Tarihi Eserler

Kubbe Nedir, Mimaride, Önemli Kubbeli Yapılar, Hakkında Bilgi

Kubbe yarım küre ya da benzeri gibi düzenli bir eğriden oluşan bir örtüdür. En önemli özelliği, küçük öğeler kullanarak arada başka desteğe gerek duymadan büyük açıklıkları geçebilmesidir. Bu nedenle kubbe, eski çağlardan beri mimarlıkta kullanılan bir yapım tekniğidir. İlkel örnekleri arasında göçebe çadırları, Afrika yerlilerinin sazdan, Eskimolar’ın buzdan kulübeleri ile taşırtma tekniğiyle yapılmış “yalancı kubbe”ler bulunmaktadır.

Gelişmiş kubbe, bir kemerin düşey ekseni çevresinde döndürülmesiyle elde edilir, bu nedenle de onun taşıyıcı özelliklerine sahiptir. Burada küçük öğeler basınç güçlerine karşı koymak durumunda olduklarından, malzeme olarak taş ya da tuğla kullanıldığı zaman etkin bir taşıyıcı elde edilir. Beton gibi malzemeler de aynı biçimde kullanılır.

Kubbe, dayanaklarında sürekli bir taşıyıcı yüzeye gereksinim gösterir; bu nedenle silindir bir altyapı, üstüne oturabileceği en uygun biçimdir. Altyapının kare ya da çokgen planlı olması hem yapım hem de biçim açısından sorun yaratır.
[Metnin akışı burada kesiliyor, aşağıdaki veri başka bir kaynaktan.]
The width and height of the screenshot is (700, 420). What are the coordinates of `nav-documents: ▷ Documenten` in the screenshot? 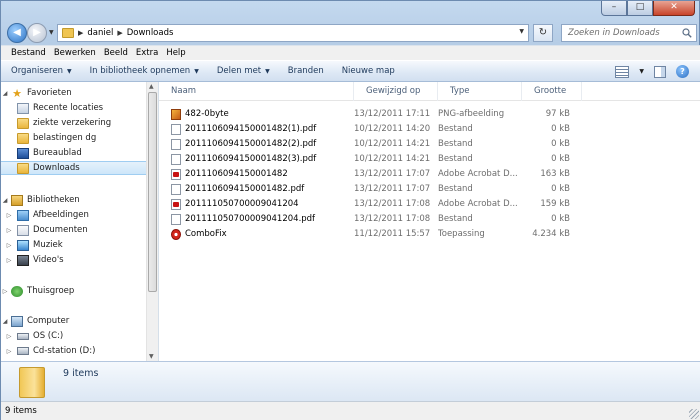 It's located at (74, 230).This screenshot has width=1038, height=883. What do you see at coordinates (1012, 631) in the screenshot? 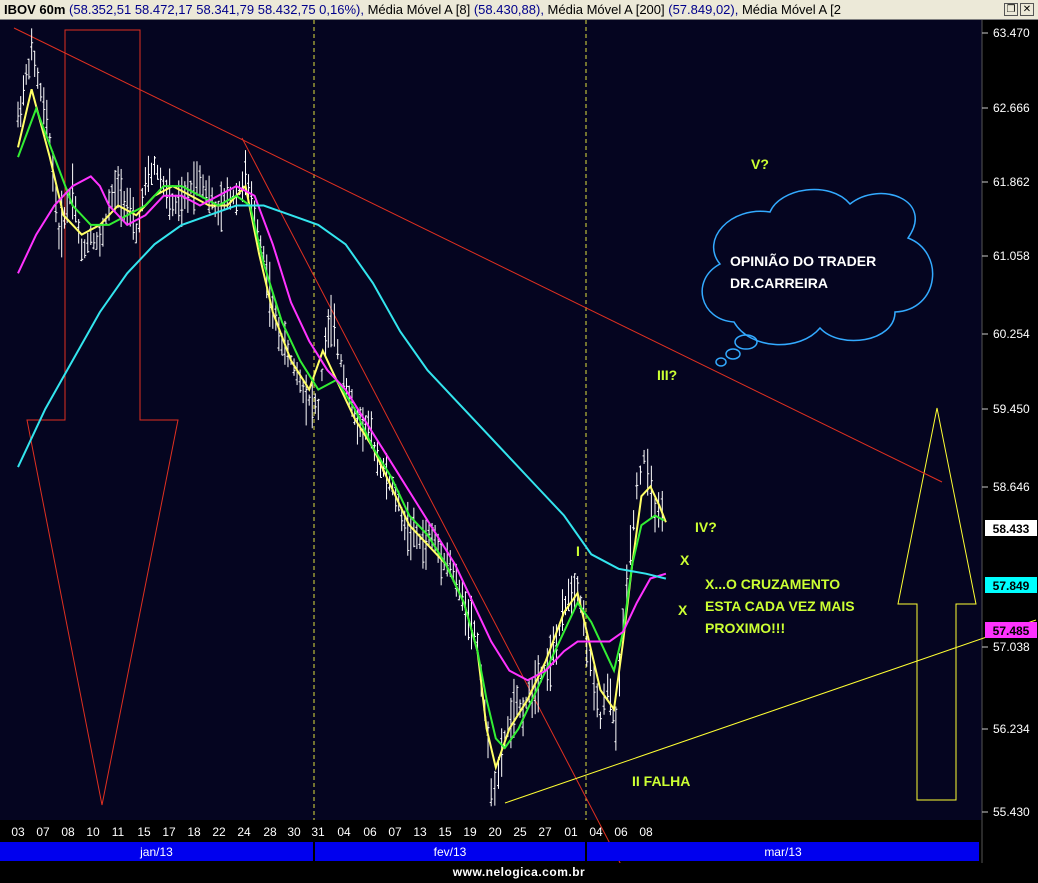
I see `price-badge-label: 57.485` at bounding box center [1012, 631].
Ortaya çıkan boşlukların doldurulmasında geçit öğelerinden yararlanılır. Iran mimarlığında koni biçiminde tonozların oluşturduğu tromplar, Bizans mimarlığında küresel üçgenlerden oluşan pandantifler, Anadolu-Türk mimarlığında da düz üçgenlerden oluşan Türk üçgenleri, geçit öğeleri olarak geliştirilmiştir.

Kubbe bir yapım yöntemi, bir örtü olduğu kadar, etkili bir mekân belirleyici ve çok yönlü bir biçim öğesidir. Bu nedenle simgesel amaçlarla da kullanılmıştır. Kubbenin kapalı, koruyucu eğri çizgileri insanların ilk barınakları olan mağaralarda yaşadıkları dönemi çağrıştıran duygusal bir etki yaratır. Bu da çeşitli kültürlerde kubbe biçimlerinin simgesel anlamlarla yüklü anıtsal yapılarda kullanılmasına yol açmıştır. Kubbe, bu özellikleriyle, dikdörtgen prizmalarla oluşturulan akılcı mimarlığın kullandığı bir öğe değildir.
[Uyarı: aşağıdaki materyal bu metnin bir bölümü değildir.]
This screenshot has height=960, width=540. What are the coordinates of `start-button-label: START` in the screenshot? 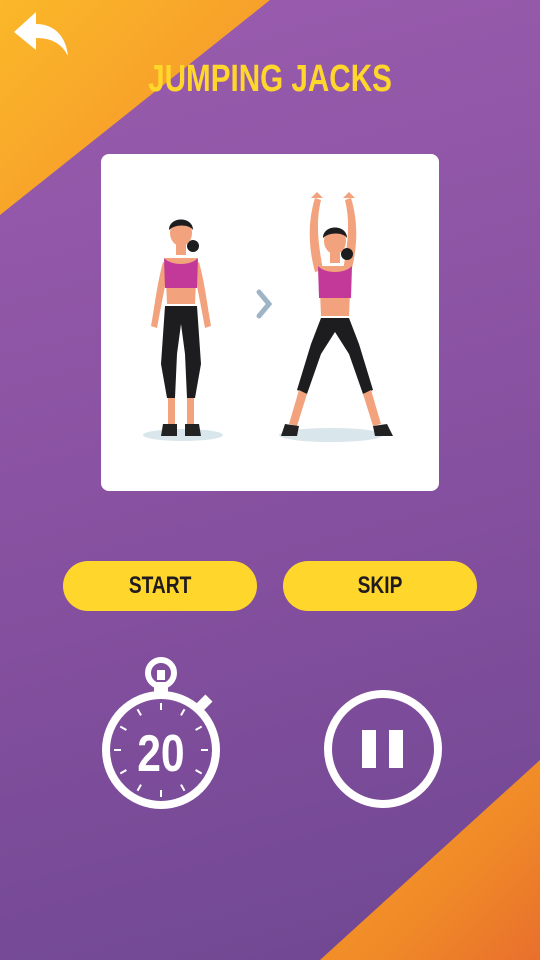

Kubbenin yarım küre, basık, sivri, eliptik, parabolik, soğanbaşı gibi çeşitli biçimleri olabilir. Kasnak ya da bilezik adı verilen bir çerçeve üstüne oturtulabilir ve ışık almasını sağlamak amacıyla üstüne kubbe feneri adı verilen, pencereli, daire ya da çokgen planlı alçak bir kule eklenebilir.

Kubbe biçimleri, yeni malzeme ve yapım yöntemleriyle geliştirilmiş ve çeşitlendirilmiş olarak, günümüz mimarlığında da kullanılmaktadır.

Önemli kubbe yapıları arasında Roma’daki Panteon (çap 43,3 m, İS 118), İstanbul’daki Ayasofya (çap 32 m, İS 532-537), İran’da Sultaniye’deki Sultan Mahmud Türbesi (çap 25,5 m, 1304-1316) Edirne’deki Selimiye Camii (çap 31 m, 1569-1575), Roma’daki San Pietro Kilisesi (çap 45 m, 1558-1590), Hindistan’da Bişapur’daki Mahmud Adil Şah Türbesi (çap 38 m, 1626-1656), Londra’daki Saint Paul Katedrali (çap 31 m, 1675-1710) bulunmaktadır. Çağdaş örnekler arasında ise Almanya’da Bres-lau’daki Yüzyıl Salonu (çap 65 m, 1910-1912), ABD’de Lousiana’da Baton Rouge’daki Union Tank Bakım Onarım işliği (çap 117 m, 1957), Roma’daki Büyük Spor Sarayı (çap 100 m, 1958-1960) sayılabilir.